The Review

Episode Report Card
Jacob Clifton: C+ | Grade It Now!
Meet Emily

In a liquor store they discuss the losing of their respective virginities. Kevin Dillon: "Ugh, Tracy Richter, it was a mess. I always hoped I'd get to re-fuck her, you know, do it right." Is that like one of those catchphrases soon to be sweeping the nation? Is this, after all, the Sex and the City for boys we all desperately need it to be? Mm, no. It's just one snowflake in an avalanche of horrible writing. Vince: gives a 404 at this time. File not found. Eric clicks "refresh" because everybody remembers their first and it's still a 404. Turtle attempts to supply the information about Vince's first time: "It was Cindy Davis, behind the arcade at Nathan's." Gross. Vince gives half of a 404, a 202 if you will, to this one, like the page is loading but the pictures won't come. Like it's on Friendster. Eric calls bullshit, and furthermore likens this lie to Justine Chapin's virginity, because "what kind of virgin has a snake tat pointing down at her box?" Ew and EW. And Eric? Don't say "tat." And go get some manners. And while you're out, pick up a copy of my new play, The Crassly Decorated and Indecorously Described Vagina Monologues. It's sure to be a hit in package stores from coast to coast. Imagine your vagina is a richly-decorated room in your house. Is it a basement? An attic? A guest bedroom? How is it decorated? Is it influenced more by the faux finishes of Frank, or the cool architectural style of Vern? Perhaps it has a title; could it be called "A Blue Vagina, by Doug"? Is it possibly a "Hildi"? Did Kia put up borders? Can it introduce me to Ty?
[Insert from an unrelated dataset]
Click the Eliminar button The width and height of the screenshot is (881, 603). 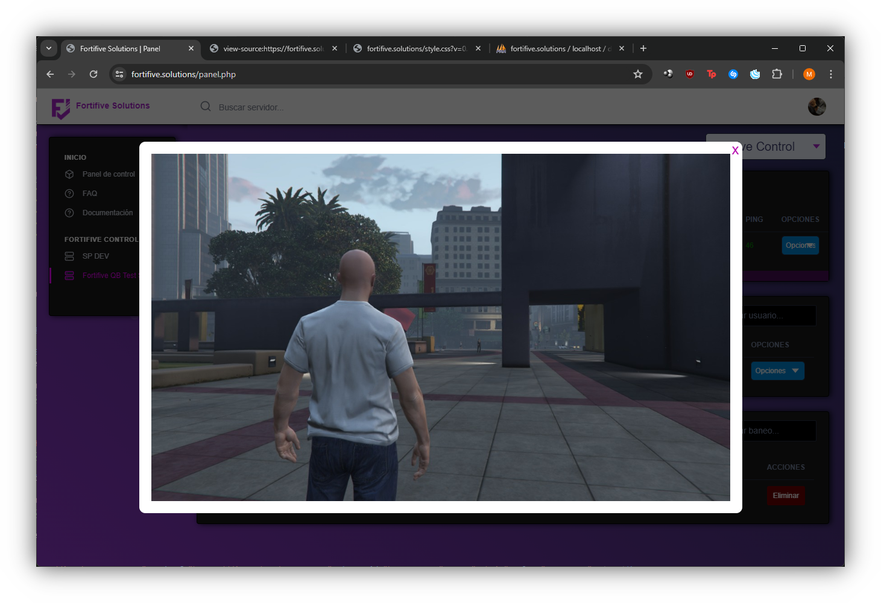pyautogui.click(x=785, y=496)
While Vince and Eric argue over the $253 bottle of wine Vince has selected for Jessica Alba -- "you can't give her Boone's Farm," he explains -- Kevin and Turtle are...I don't know what they're doing. Making out? It's weird. Eric attacks Kevin Dillon for no reason. Turtle styles his hair. Everyone's looking in different directions and moving around strangely for no discernable purpose. Shape up, boys! This isn't the kitchen! Turtle calls out to the liquor guy that he should save Vince's signature and there's almost a cut and suddenly we're at Jessica Alba's house and the Snoop Dogg/Pharrell song "Beautiful" is playing (because it's an eighties flashback party, which is good news for Kevin Dillon), and I'm sorry, but Snoop? That's a Pharrell song. You've been punk'd. So anyway, this song is playing and there are bright blue drinks and it's just exactly like you think and there are no famous people there whatsoever, because this show can't even fake its own contrived bullshit. All the hugely-haired women have San Fernando faces and Long Beach breasts, meaning they are in no way pretending to be whores. They just are. Nice casting, jackass. The next bit is composed of quick edits to no narrative purpose, as Jessica Alba hugs each of the guys in turn and then points out where all the bars are, and all the girls. Jessica Alba is a madam. She sends the boys into the mighty fray and runs off with Vince. Turtle sends Eric to the bar and runs off for "Silicone Valley." I send a box of hair to the HBO offices and run off, having taken complete leave of my senses. Rage is a force that cannot be directed. Turtle offers to show these girls the Rolls -- they're not Miutrix girls, I don't know what they are. The Girls RAINN Forgot. Vince has been introduced to Chipette, and Jessica leaves them alone really awkwardly and giggles and they don't care and I think I'm in love with Jessica Alba.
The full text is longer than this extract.